Last week, the Consumer Financial Protection Bureau (CFPB) has issued a rule which will allow collectors to use social media to send instant messages to debtors. The rule will come into effect in 1 year and will also allow collection agencies to contact their customers more frequently not only by phone call as it is allowed at the moment, but also via text, email, and platforms such as Facebook, Instagram, and Twitter.
A New Century for Debt Collecting
The Consumer Financial Protection Bureau is a federal agency of the United States government responsible for consumer protection in the financial sector and has so far limited the number of times collectors could call someone – to be exact, up to seven calls per week for each debt. The new rule will permit the number of calls to be exceeded under some circumstances and will also allow collectors to send an unlimited number of text messages, emails, and social media private messages. However, according to the official announcement, consumers can choose to opt-out of the social media option when being contacted by debt collectors.
“The rule clarifies how debt collectors can use email, text messages, social media, and other contemporary methods to communicate with consumers. And our rule will allow consumers, if they prefer, to limit the ability of debt collectors to communicate with them through these newer communication methods.” Kathleen L. Kraninger, CFPB Director
The Other Side of Debt Collecting
On the other side, Yvette Garcia, litigation counsel at the Center for Responsible Lending, criticizes the new rule: ”Even though there are some wins in here, the bureau has fallen short of protecting consumers. This is a terrible time to create more burdens for people who have debts. This certainly does not make it easier for them to recover from the economic hit of the pandemic.”
A CFPB survey from 2017 showed that just 1% of consumers preferred to be contacted by creditors or collectors via text or social media with 15% choosing email. However, nowadays the chances of people answering calls from unknown phone numbers or marketers are slim. Most industries have already switched to the much cheaper email and text option.
“We’re hearing more and more from consumers that they don’t want to talk to us on the phone. Nobody does it anymore. Everyone communicates with text,” said Jay Gonsalves, president of Action Collection Agencies in Boston.
Eamonn Moran, an attorney at Morgan Lewis with clients in the financial services industry has also noted that ”In terms of resources, personnel, costs — you would imagine the [collection] industry is anxious to move away from phone communication.”
And debt collectors have also been eager to do the same but have so far been hindered by the Fair Debt Collection Practices Act (FDCPA), which is the main federal law that governs debt collection practices and prohibits debt collection companies from using abusive, unfair, or deceptive practices when collecting debts.
But allowing legal debt collectors into a customer’s texts and emails could also bring other complications, such as an increase in frauds.
Debt Collecting Scams
“There are unfortunately going to be a lot of scammers out there who pretend to be debt collectors, sending messages and emails,” stated April Kuehnhoff, staff attorney at the National Consumer Law Center. “Consumers should be wary and not click on links or open unsolicited attachments, no matter who is contacting them.
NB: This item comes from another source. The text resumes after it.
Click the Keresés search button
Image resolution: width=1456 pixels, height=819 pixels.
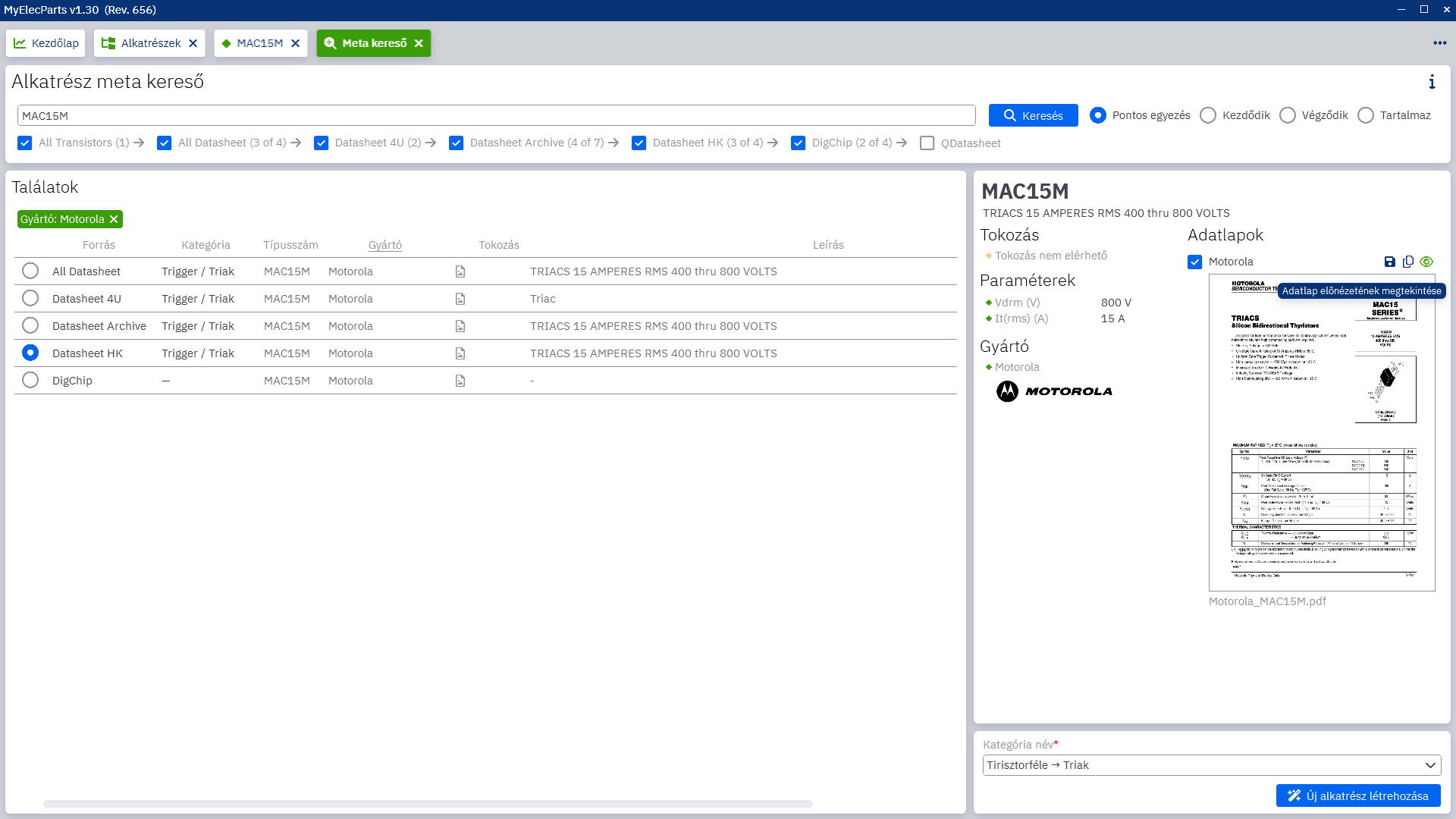pos(1033,115)
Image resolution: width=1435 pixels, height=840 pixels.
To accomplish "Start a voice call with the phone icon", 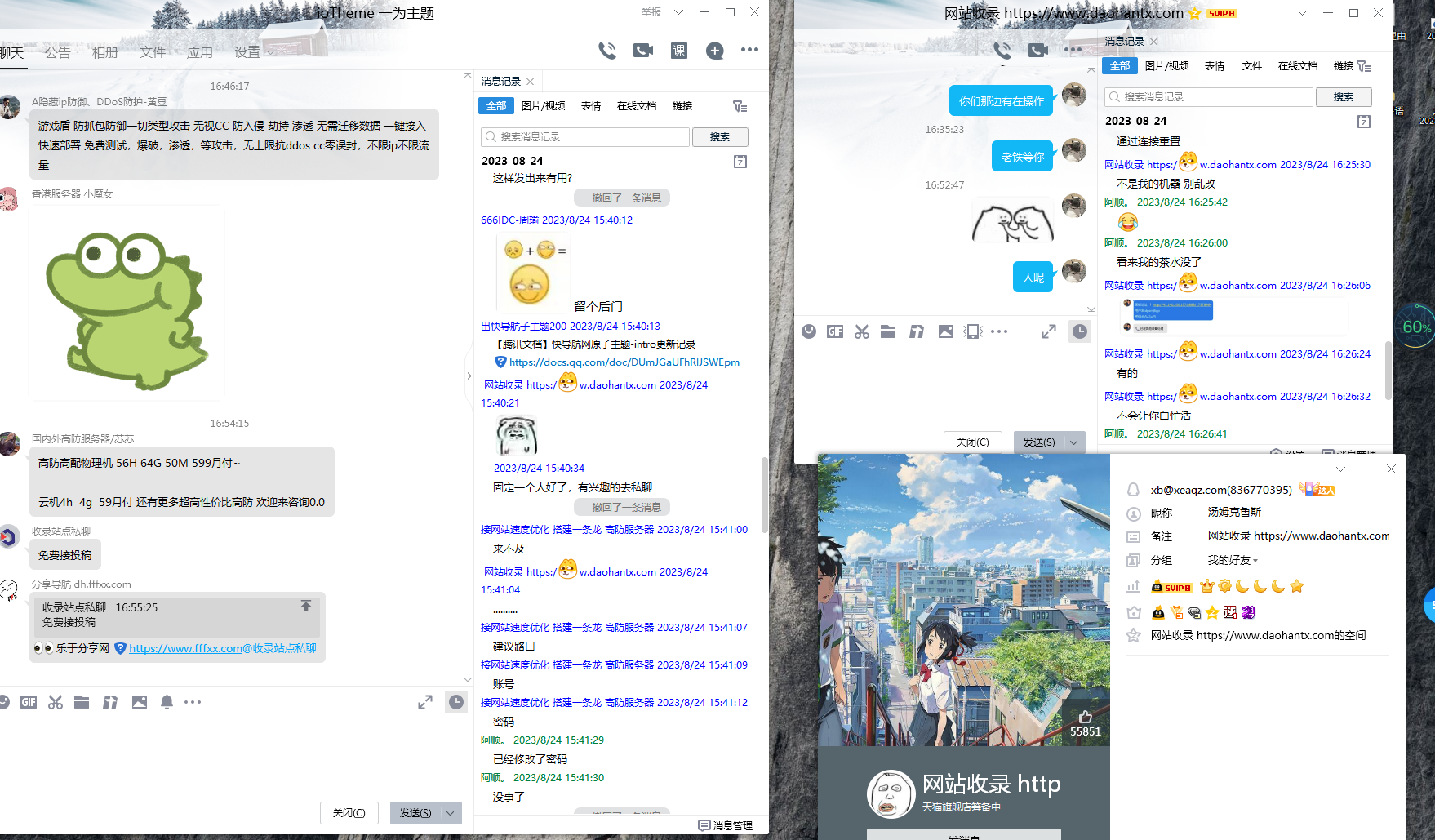I will (607, 50).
It’s always really important for consumers to slow the process down, figure out who’s contacting them and ask for information,” Kuehnhoff added. “Just because someone claims you owe money, it doesn’t mean it’s true.”
Despite all this, it seems that the credit collection industry welcomes the final rule, with the Association of Credit and Collection Professionals, the largest industry group representing collection agencies in the U.S., stating, “It is a significant step forward in updating outdated collections practices that hurt small businesses and left consumers in the dark. Collections professionals are uniquely trained to provide flexible payment schedules and emergency hardship assistance, and consumers will now reap these benefits more efficiently—especially during COVID-19.”